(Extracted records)
::::::::::

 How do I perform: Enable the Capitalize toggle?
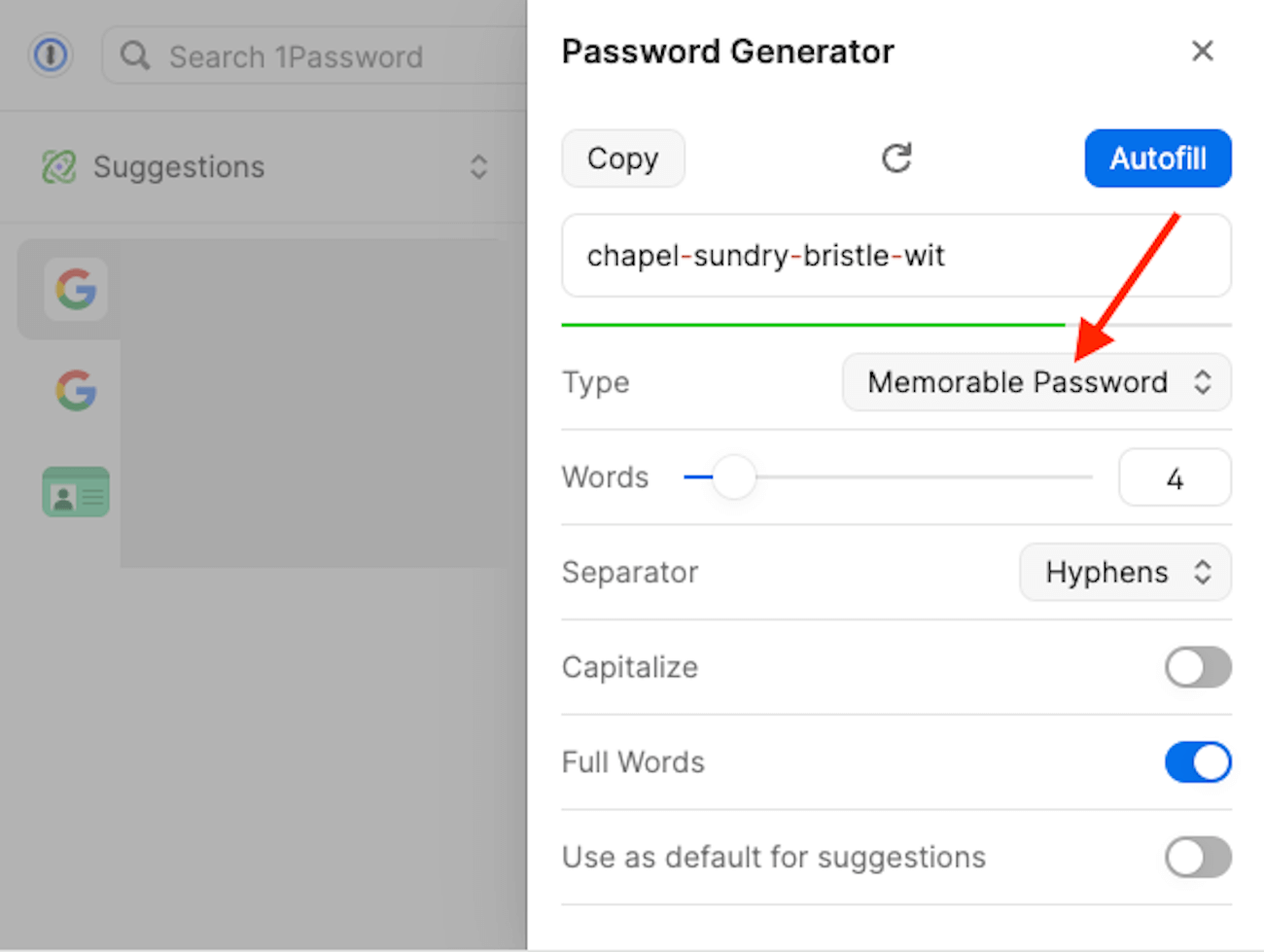point(1198,668)
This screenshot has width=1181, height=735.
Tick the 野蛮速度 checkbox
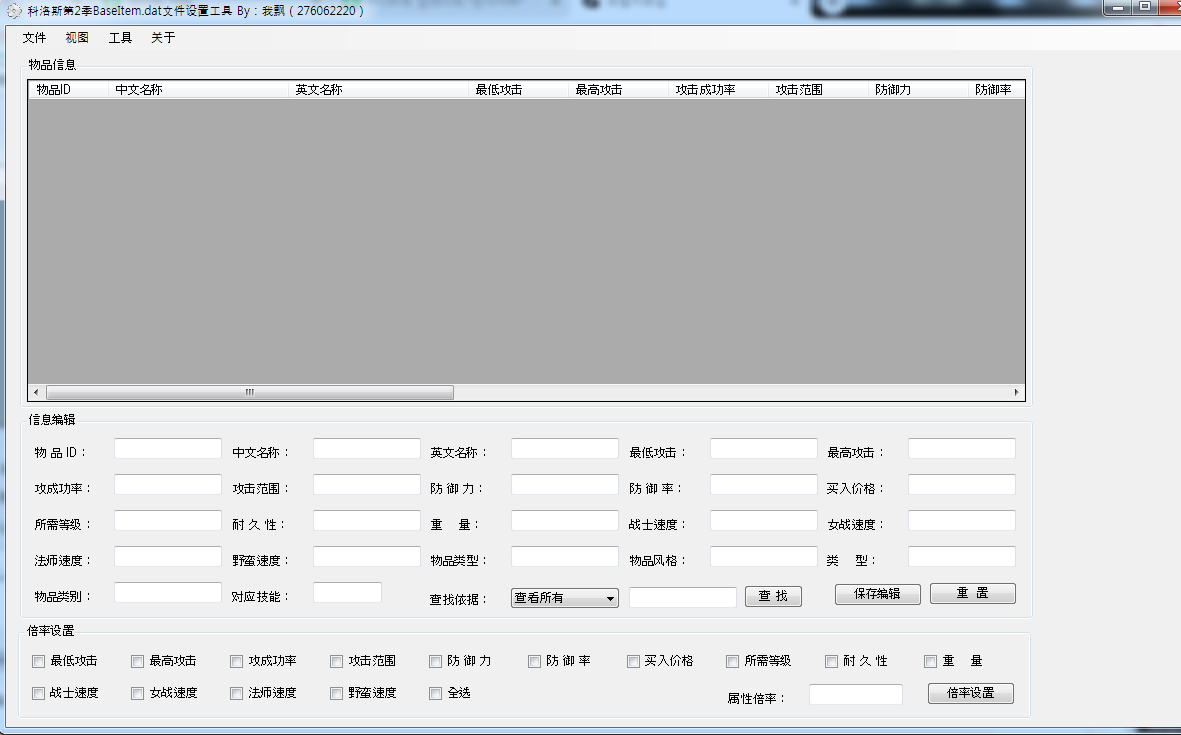[337, 693]
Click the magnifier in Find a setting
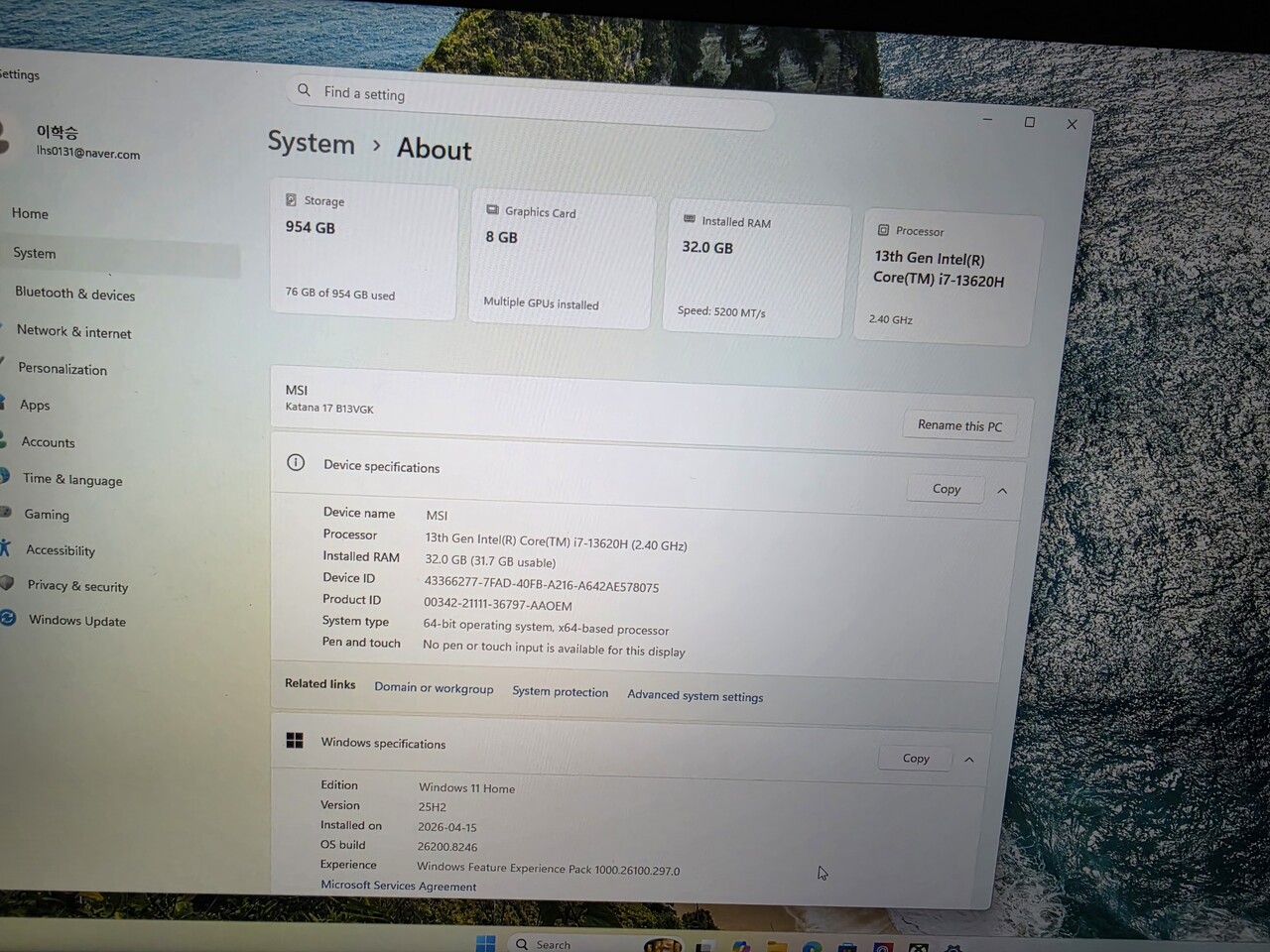Viewport: 1270px width, 952px height. pos(304,90)

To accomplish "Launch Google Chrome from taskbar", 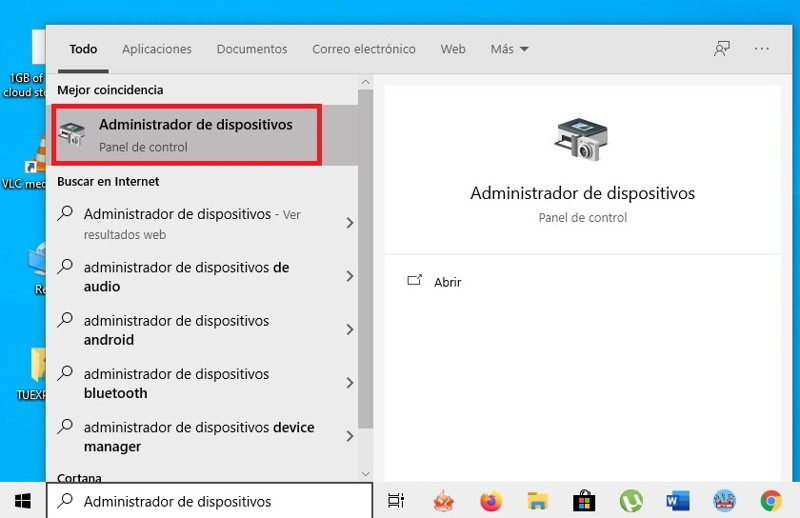I will [x=771, y=501].
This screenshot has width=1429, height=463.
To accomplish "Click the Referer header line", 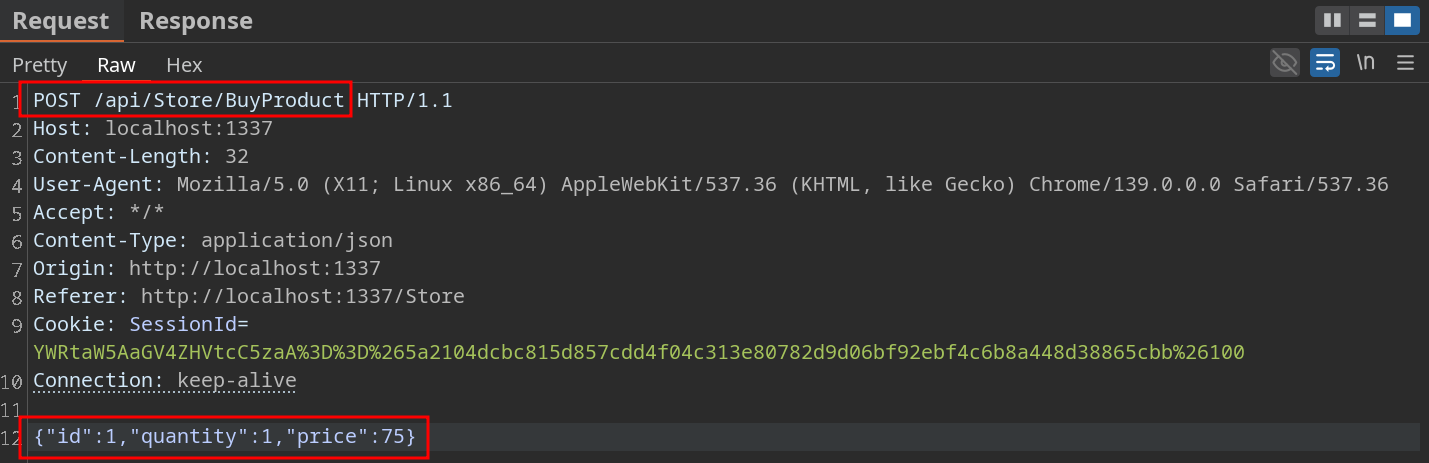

::::::::::

> Exercise requirements
Filter the lines above, keeping each one that contains the string "screenshot".

> Answer space
This screenshot has width=1181, height=735.
This screenshot has width=1429, height=463.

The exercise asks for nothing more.